I got up and thanked him. “I’m sorry if I gave you a rough time.”
“I’ve had rougher.”
DACK’S AUTO COURT was on the edge of the city, in a rather rundown suburb named Ocean View. The twelve or fifteen cottages of the court lay on the flat top of a bluff, below the highway and above the sea. They were made of concrete block and painted an unnatural green. Three or four cars, none of them recent models, were parked on the muddy gravel.
The rain had let up and fresh yellow light slanted in from a hole in the west, as if to provide a special revelation of the ugliness of Dack’s Auto Court. Above the hutch marked “Office”, a single ragged palm tree leaned against the light. I parked beside it and went in.
A hand-painted card taped to the counter instructed me to “Ring for Proprietor.”
I punched the handbell beside it. It didn’t work.
Leaning across the counter, I noticed on the shelf below it a telephone and a metal filing box divided into fifteen numbered sections. The registration card for number seven was dated three weeks before, and indicated that “Mr. and Mrs. Robt. Brown” were paying sixteen dollars a week for that cottage. The spaces provided on the card for home address and license number were empty.

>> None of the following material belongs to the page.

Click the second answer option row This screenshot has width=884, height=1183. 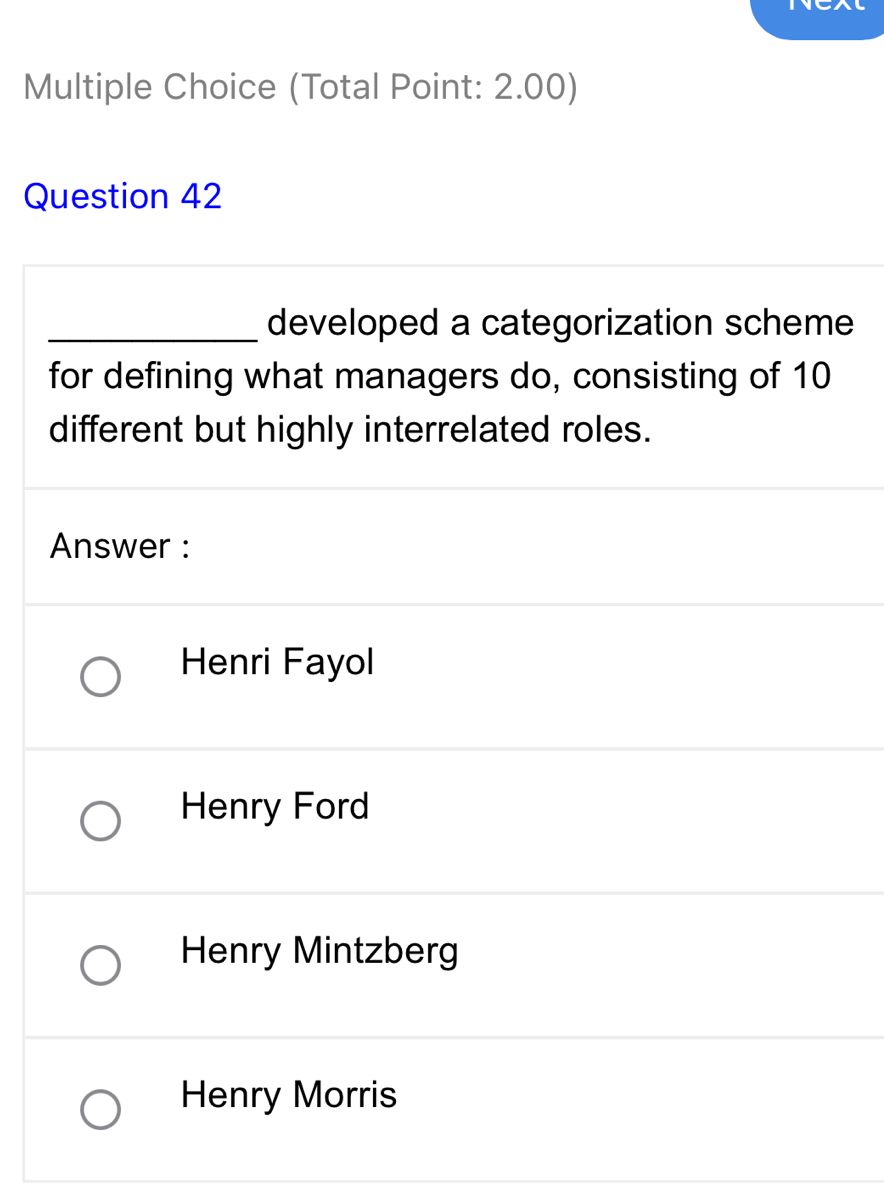442,821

The screen door creaked behind me. A big old man with a naked condor head came flapping into the office. He snatched the card from my fingers and looked at me with hot eyes. “What do you think you’re doing?”
“I was only checking.”
“Checking what?”
“To see if some people I know are here. Bob Brown and his wife.”
He held the card up to the light and read it, moving his lips laboriously around the easy words. “They’re here,” he said without joy. “Leastways, they were this morning.”
He gave me a doubtful look. My claim of acquaintanceship with the Browns had done nothing for my status. I tried to improve it. “Do you have a cottage vacant?”